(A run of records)
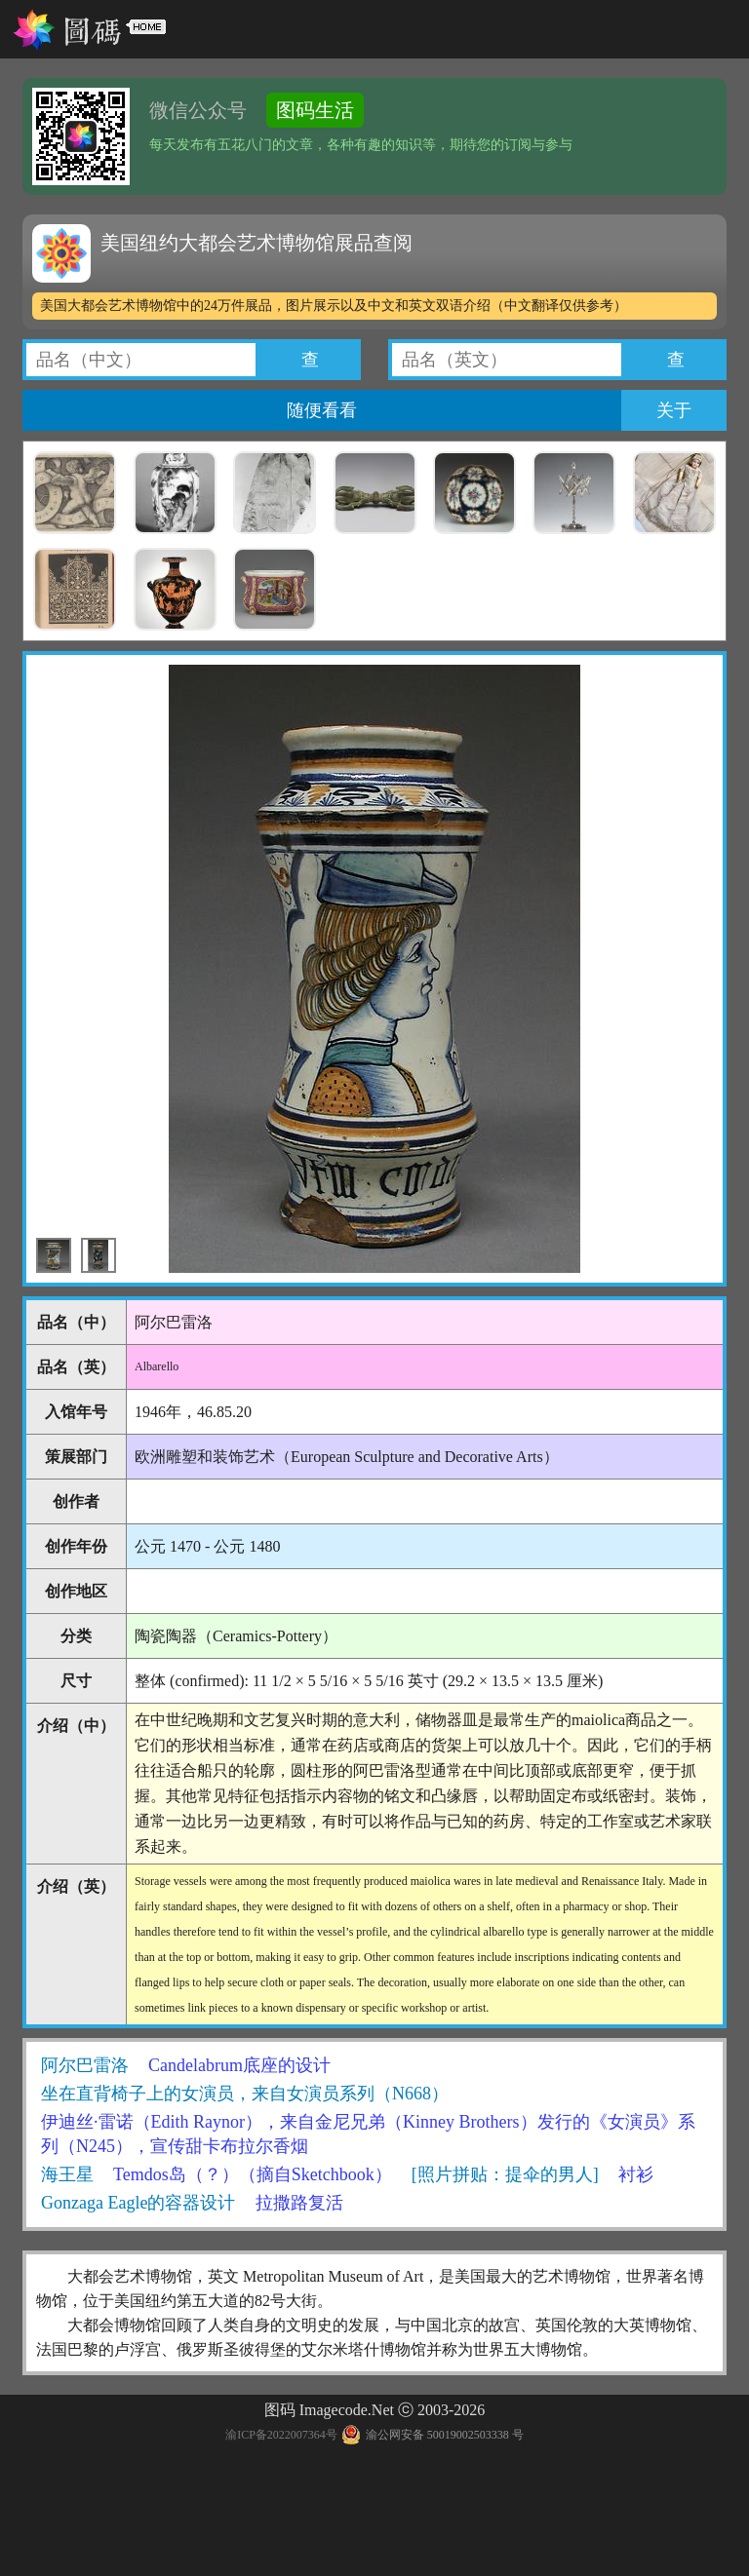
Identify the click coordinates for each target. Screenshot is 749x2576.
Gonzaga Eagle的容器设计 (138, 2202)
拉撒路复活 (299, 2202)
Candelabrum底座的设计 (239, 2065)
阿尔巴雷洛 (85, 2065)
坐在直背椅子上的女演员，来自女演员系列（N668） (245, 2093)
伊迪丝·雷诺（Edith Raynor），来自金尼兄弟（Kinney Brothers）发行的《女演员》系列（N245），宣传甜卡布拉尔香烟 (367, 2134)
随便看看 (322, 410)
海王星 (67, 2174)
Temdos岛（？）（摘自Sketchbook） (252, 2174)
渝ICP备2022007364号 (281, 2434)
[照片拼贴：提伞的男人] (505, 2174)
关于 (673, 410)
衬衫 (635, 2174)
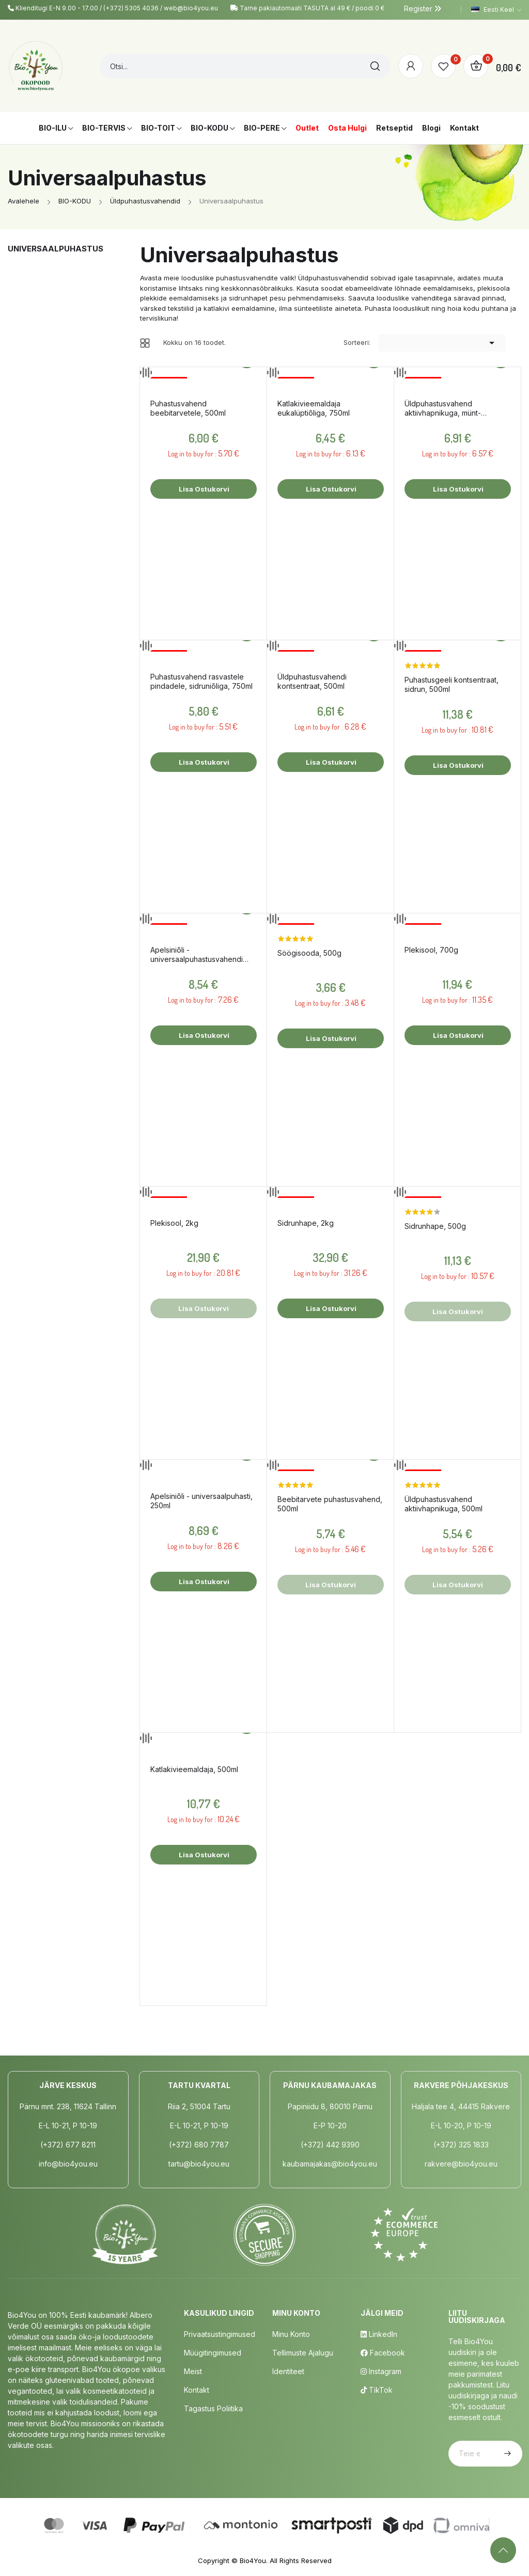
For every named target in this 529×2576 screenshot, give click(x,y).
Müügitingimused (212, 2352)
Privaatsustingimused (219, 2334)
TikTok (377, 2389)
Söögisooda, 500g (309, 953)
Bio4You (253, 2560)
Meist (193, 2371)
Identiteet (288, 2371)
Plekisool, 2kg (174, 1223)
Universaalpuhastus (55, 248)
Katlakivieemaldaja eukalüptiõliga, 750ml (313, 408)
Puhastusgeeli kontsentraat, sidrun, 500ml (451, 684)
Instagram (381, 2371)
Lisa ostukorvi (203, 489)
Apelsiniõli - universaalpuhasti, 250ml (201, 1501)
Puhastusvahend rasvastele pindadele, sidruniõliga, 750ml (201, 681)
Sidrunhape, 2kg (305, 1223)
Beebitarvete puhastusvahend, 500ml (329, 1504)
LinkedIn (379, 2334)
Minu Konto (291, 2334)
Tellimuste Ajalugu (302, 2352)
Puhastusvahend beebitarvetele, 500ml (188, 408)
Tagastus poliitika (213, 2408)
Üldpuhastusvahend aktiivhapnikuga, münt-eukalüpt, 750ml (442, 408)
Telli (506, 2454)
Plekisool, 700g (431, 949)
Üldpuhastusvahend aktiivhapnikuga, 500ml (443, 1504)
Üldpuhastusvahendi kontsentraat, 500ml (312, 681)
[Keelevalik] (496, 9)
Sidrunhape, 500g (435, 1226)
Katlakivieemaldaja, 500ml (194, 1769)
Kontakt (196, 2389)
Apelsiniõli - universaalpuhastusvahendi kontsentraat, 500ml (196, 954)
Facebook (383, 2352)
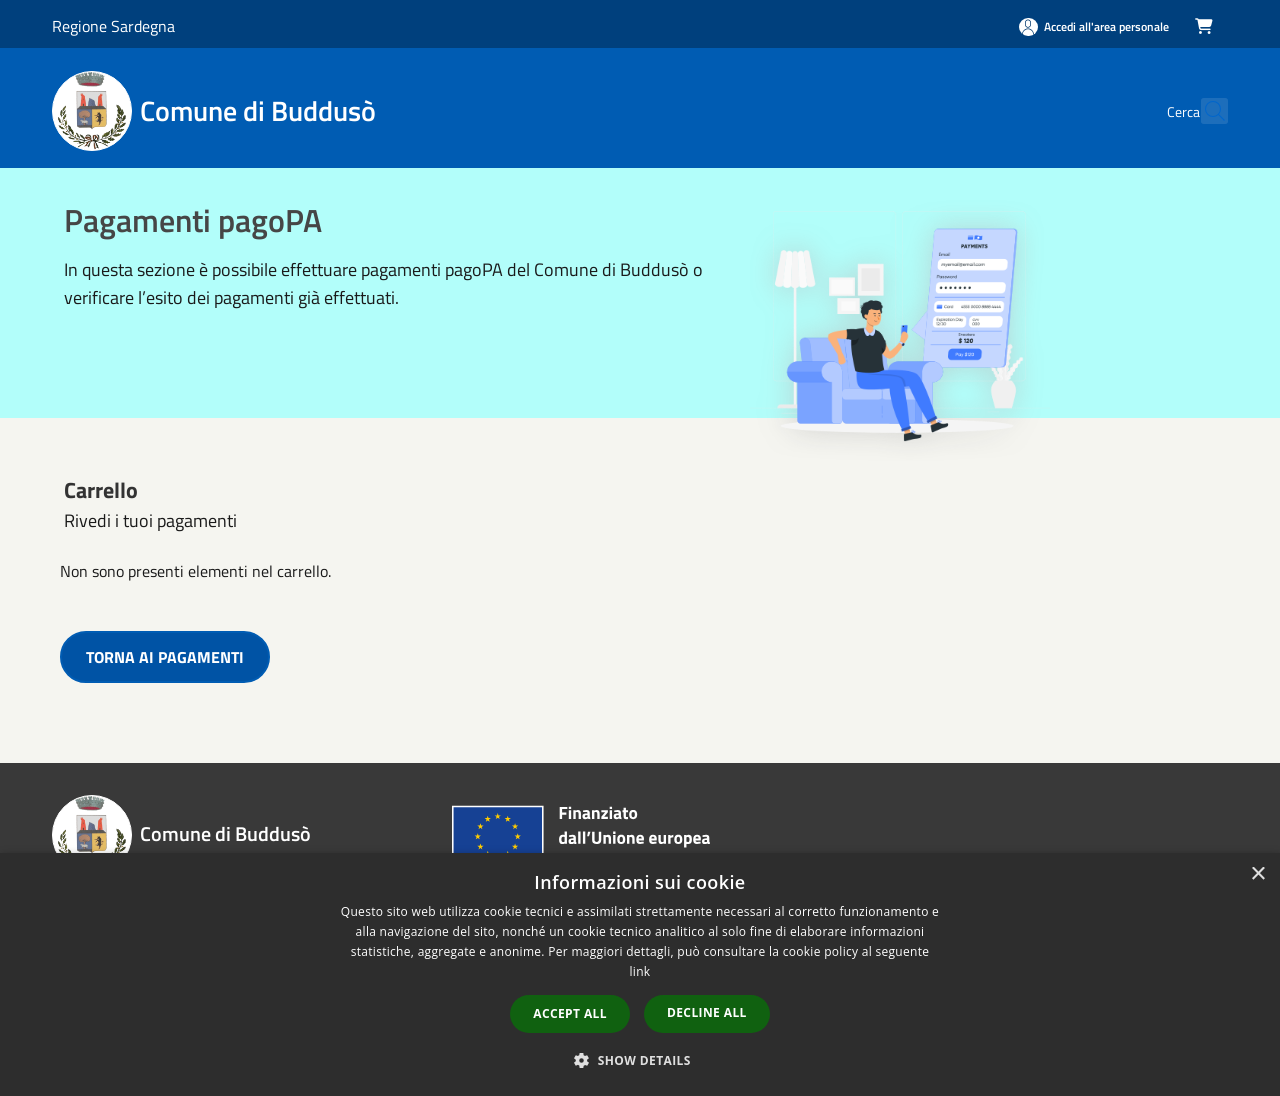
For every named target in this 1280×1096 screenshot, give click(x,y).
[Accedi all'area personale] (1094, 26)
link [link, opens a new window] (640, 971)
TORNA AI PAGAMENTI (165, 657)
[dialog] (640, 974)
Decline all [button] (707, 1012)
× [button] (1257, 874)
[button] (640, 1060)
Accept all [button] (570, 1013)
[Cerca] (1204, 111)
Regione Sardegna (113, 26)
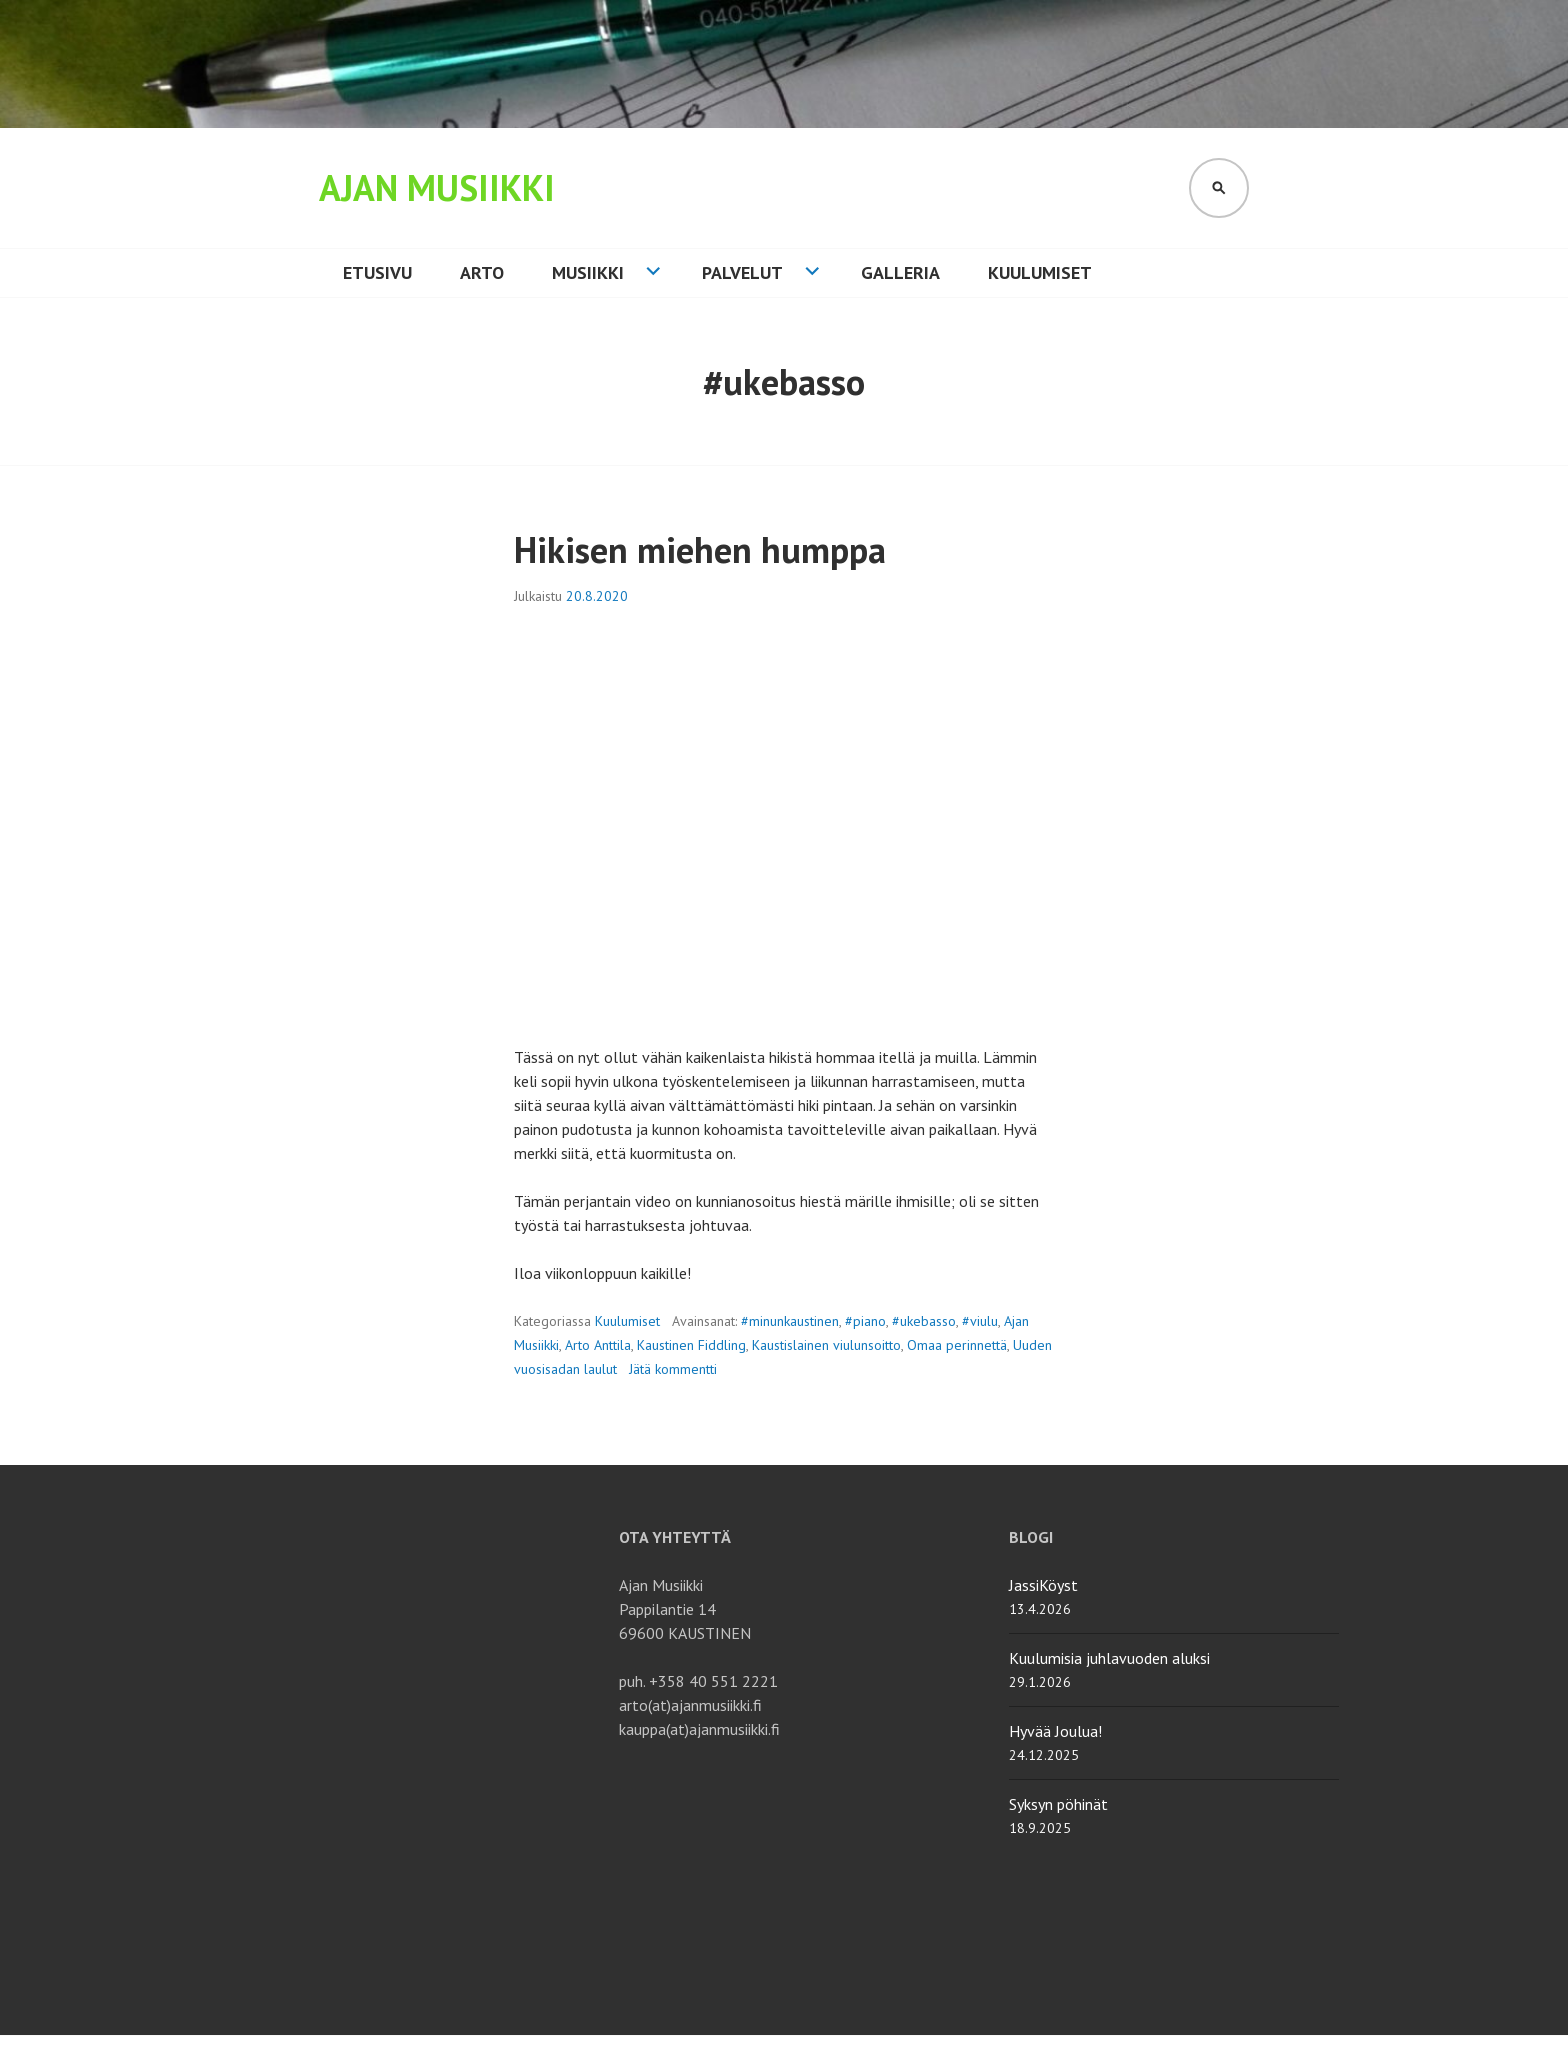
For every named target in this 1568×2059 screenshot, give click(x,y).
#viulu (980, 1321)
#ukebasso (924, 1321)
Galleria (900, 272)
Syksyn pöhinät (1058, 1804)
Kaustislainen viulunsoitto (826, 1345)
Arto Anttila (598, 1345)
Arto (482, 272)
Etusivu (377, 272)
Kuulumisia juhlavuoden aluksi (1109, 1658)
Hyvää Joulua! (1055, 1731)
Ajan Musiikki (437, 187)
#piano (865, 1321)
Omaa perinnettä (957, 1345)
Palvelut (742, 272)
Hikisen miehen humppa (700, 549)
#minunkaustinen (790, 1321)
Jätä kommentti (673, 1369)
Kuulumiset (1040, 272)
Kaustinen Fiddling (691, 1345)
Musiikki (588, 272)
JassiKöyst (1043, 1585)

▶ [Given exercise]
Rewrite all of the records with "Sidrunhape" changed to "Citric acid" wherever it occurs, keeping everything else the same. Omit the pictures.

▶ [Finished exercise]
Identify the click coordinates for each target. Screenshot is 749x2576.
Gonzaga Eagle的容器设计 (138, 2202)
拉撒路复活 (299, 2202)
Candelabrum底座的设计 (239, 2065)
阿尔巴雷洛 (85, 2065)
坐在直背椅子上的女演员，来自女演员系列（N668） (245, 2093)
伊迪丝·雷诺（Edith Raynor），来自金尼兄弟（Kinney Brothers）发行的《女演员》系列（N245），宣传甜卡布拉尔香烟 (367, 2134)
随便看看 (322, 410)
海王星 (67, 2174)
Temdos岛（？）（摘自Sketchbook） (252, 2174)
渝ICP备2022007364号 (281, 2434)
[照片拼贴：提伞的男人] (505, 2174)
关于 (673, 410)
衬衫 (635, 2174)
For every named target in this 529×2576 screenshot, give click(x,y).
Müügitingimused (212, 2352)
Privaatsustingimused (219, 2334)
TikTok (377, 2389)
Söögisooda, 500g (309, 953)
Bio4You (253, 2560)
Meist (193, 2371)
Identiteet (288, 2371)
Plekisool, 2kg (174, 1223)
Universaalpuhastus (55, 248)
Katlakivieemaldaja eukalüptiõliga, 750ml (313, 408)
Puhastusgeeli kontsentraat, sidrun, 500ml (451, 684)
Instagram (381, 2371)
Lisa ostukorvi (203, 489)
Apelsiniõli - universaalpuhasti, 250ml (201, 1501)
Puhastusvahend rasvastele pindadele, sidruniõliga, 750ml (201, 681)
Citric acid, 2kg (305, 1223)
Beebitarvete puhastusvahend, 500ml (329, 1504)
LinkedIn (379, 2334)
Minu Konto (291, 2334)
Tellimuste Ajalugu (302, 2352)
Puhastusvahend beebitarvetele, 500ml (188, 408)
Tagastus poliitika (213, 2408)
Üldpuhastusvahend aktiivhapnikuga, münt-eukalüpt, 750ml (442, 408)
Telli (506, 2454)
Plekisool, 700g (431, 949)
Üldpuhastusvahend aktiivhapnikuga, 500ml (443, 1504)
Üldpuhastusvahendi kontsentraat, 500ml (312, 681)
[Keelevalik] (496, 9)
Citric acid, 500g (435, 1226)
Katlakivieemaldaja, 500ml (194, 1769)
Kontakt (196, 2389)
Apelsiniõli - universaalpuhastusvahendi kontsentraat, 500ml (196, 954)
Facebook (383, 2352)
For every named target in this 1280×1096 screenshot, give click(x,y).
[Accedi all'area personale] (1094, 26)
link [link, opens a new window] (640, 971)
TORNA AI PAGAMENTI (165, 657)
[dialog] (640, 974)
Decline all [button] (707, 1012)
× [button] (1257, 874)
[button] (640, 1060)
Accept all [button] (570, 1013)
[Cerca] (1204, 111)
Regione Sardegna (113, 26)
For every named target in this 1568×2059 screenshot, give click(x,y).
#viulu (980, 1321)
#ukebasso (924, 1321)
Galleria (900, 272)
Syksyn pöhinät (1058, 1804)
Kaustislainen viulunsoitto (826, 1345)
Arto Anttila (598, 1345)
Arto (482, 272)
Etusivu (377, 272)
Kuulumisia juhlavuoden aluksi (1109, 1658)
Hyvää Joulua! (1055, 1731)
Ajan Musiikki (437, 187)
#piano (865, 1321)
Omaa perinnettä (957, 1345)
Palvelut (742, 272)
Hikisen miehen humppa (700, 549)
#minunkaustinen (790, 1321)
Jätä kommentti (673, 1369)
Kuulumiset (1040, 272)
Kaustinen Fiddling (691, 1345)
Musiikki (588, 272)
JassiKöyst (1043, 1585)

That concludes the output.